I understand very clearly the logic of your argument. I just don't agree with it. I don't disagree with any of your examples as to whether or not those aspects of the rules of the gameworld were unintended. Yes, they were unintended. However, they were the rules of the gameworld before the rules of the gameworld were changed by the developers.
I don't think it is the job of the players to discern the intent of the developers, EVEN when something it is pretty obviously unintended. Our job, I am arguing, is to play in the world we are given, which makes these instances 'clever use of game mechanics'. You argue it is the job of the player to use their judgement and not do anything they think might be unintended, and anyone who does something that "general consensus" agrees is unintended must be a cheater and exploiter.
We are unlikely to reach agreement on this point, but I will give one example to illustrate what to me is the fundamental flaw in your assertion. In very early progession, there is no "general consensus" yet, and frankly, in any virtual world as complex as WoW, there will always be some sort of unintended consequence, especially with less tested fights. So what is a player to do? Guess? Stop playing until the developers make their intentions clear? I find the fact that Blizzard bans people for holes in their own coding to be the ultimate hypocrisy on their part. They set the world up. The onus is on them, not the player.
I realize the desire to have a "level playing field" for comparing parses on completely equal terms, but it is tilting at windmills.
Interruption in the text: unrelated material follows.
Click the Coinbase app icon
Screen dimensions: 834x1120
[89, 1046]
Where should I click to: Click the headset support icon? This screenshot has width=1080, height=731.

The layer of personal competition in terms of parse ranking is already skewed by many different things (different strats, rng, cheesing, etc) to prevent it from ever being a completely valid method for comparing player performance. I find singling out people who 'don't play by the rules as I see the rules' to be completely arbitrary, whereas if you start with the precept that the rules of the gameworld are 'the rules', then there is no more arbitrariness. Why should your standards (or anyone else's for that matter) be "the standard"?